Page excerpt:
+ + + +
Railroads and sugar in Cuba

Louis Proyect lnp3 at SPAMpanix.com
Wed Dec 29 07:17:16 MST 1999

Published by H-LatAm at h-net.msu.edu (November, 1999)

Oscar Zanetti Lecuona and Alejandro Garcia.  _Sugar and Railroads:
A Cuban History, 1837-1959_.  Trans. Franklin W. Knight and Mary
Todd.  Chapel Hill:  University of North Carolina Press, 1998. viii
+ 496 pp.  Tables, maps, photographs, endnotes, bibliography, and
index.  $59.95 (cloth), ISBN 0-8078-2385-6; $29.95 (paper), ISBN

Reviewed for H-LatAm by Andy Daitsman <adaitsma at pehuenche.utalca.cl>,
Instituto de Estudios Humanisticos, Universidad de Talca


Zanetti and Garcia's _Sugar and Railroads_ comes highly recommended
indeed.  The Spanish-language original (1987) won the Association of
Caribbean Historians' Elsa Goveia Prize for the best work on
Caribbean history published between 1986 and 1989, and this English
translation contains a laudatory introduction by the best-known
Caribbean historian currently working, Franklin W. Knight.

_Sugar and Railroads_ is an excellent monograph.  Careful and
sensitive historians, Zanetti and Garcia provide a complex, richly
textured analysis of the Cuban railroad industry from its origins in
the early nineteenth century up to the eve of the Cuban Revolution
in 1959.  The study is based primarily on corporate records, but the
authors also draw on research in Cuban and Spanish government
archives, some oral history (especially of participants in the
twentieth century labor movement), and wide reading in the secondary
literature on the economic history of railroads.
+ + + +
Given information:
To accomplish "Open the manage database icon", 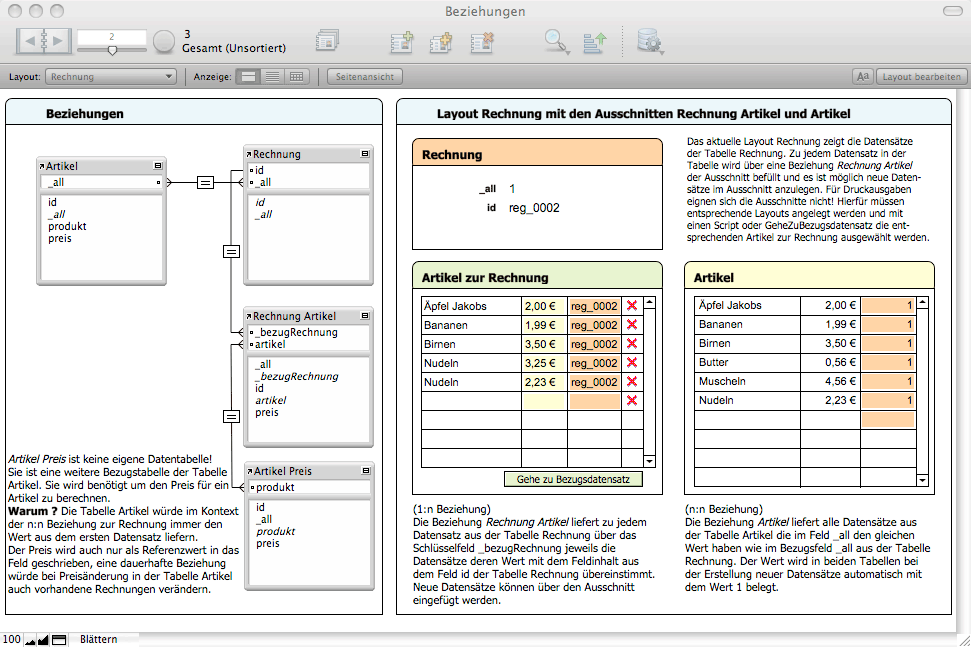I will tap(651, 42).
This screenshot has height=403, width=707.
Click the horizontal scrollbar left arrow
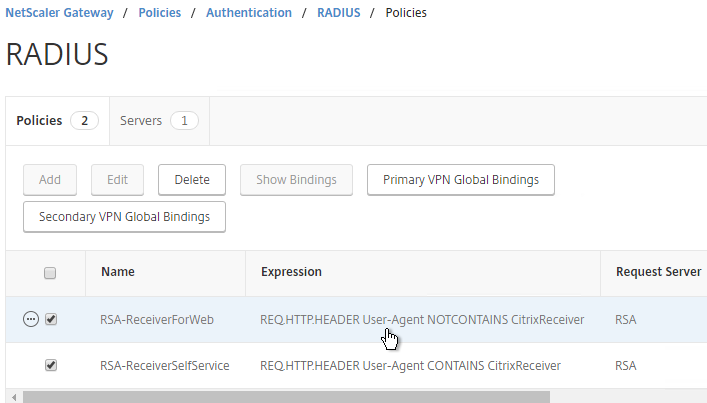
+ + + +
Things to do:
1) According to the book review, which prize did the Spanish-language original of _Sugar and Railroads_ win?
2) Reproduce the book review between "Reviewed for H-LatAm" and "Franklin W. Knight.", inclusive, with "Caribbean" replaced by "West Indian".
3) Extend the review of _Sugar and Railroads_ past its final sentence.

Exercise results:
1) It won the Association of Caribbean Historians' Elsa Goveia Prize.

2)
Reviewed for H-LatAm by Andy Daitsman <adaitsma at pehuenche.utalca.cl>,
Instituto de Estudios Humanisticos, Universidad de Talca


Zanetti and Garcia's _Sugar and Railroads_ comes highly recommended
indeed.  The Spanish-language original (1987) won the Association of
West Indian Historians' Elsa Goveia Prize for the best work on
West Indian history published between 1986 and 1989, and this English
translation contains a laudatory introduction by the best-known
West Indian historian currently working, Franklin W. Knight.

3)
They trace in precise detail the interconnections between railroad
construction and sugar production, arguing convincingly that the
cost savings of rail transport permitted non-subsidized Cuban cane
sugar to compete successfully on the world market with subsidized
European beet sugar.  Identifying a "triad of plantation, railroad,
and the port" (e.g., p. 53), they explain how the anarchic laissez
faire promoted by the Spanish colonial state led to "an uneven
development of the country, by which some regions had, and others
lacked completely, ... modern means of transportation" (p. 77).  By
the end of the century, Cuba, despite having opened (in 1837) the
seventh railroad line to begin service anywhere in the world and the
first in Latin America, still lacked an integrated system of rail
transportation, and substantial regions of the country--especially
in Oriente--had no railroads whatsoever.  Cuban railroads, Zanetti
and Garcia tell us on several occasions, led to economic "growth ...
but not development," echoing the title of John Coatsworth's book on
Mexican railroads.[1] Efficient low-cost rail transportation,
without backward links or multiplier effects, served only to deepen
the country's dependence on mono-crop exporting.

This dependency however, at least initially, was not due to direct
domination of the railroad sector (or even the economy at large) by
outside agents.  Although Zanetti and Garcia show that British bank
loans financed much of the early railroad construction, they contend
these should not be understood as "foreign investment" as such,
considering that the lenders "received no control over the railroad
or any other rights" (p. 26).  The North American engineers,
furthermore, who planned and directed the actual construction work,
were over the course of time replaced in their managerial positions
by Cuban nationals.  The initial Cuban railroad network, then, was
built at the initiative of Cubans, in large part those who had
direct ties to the sugar industry either as producers or traders,
and was controlled by Cubans for most of the nineteenth century.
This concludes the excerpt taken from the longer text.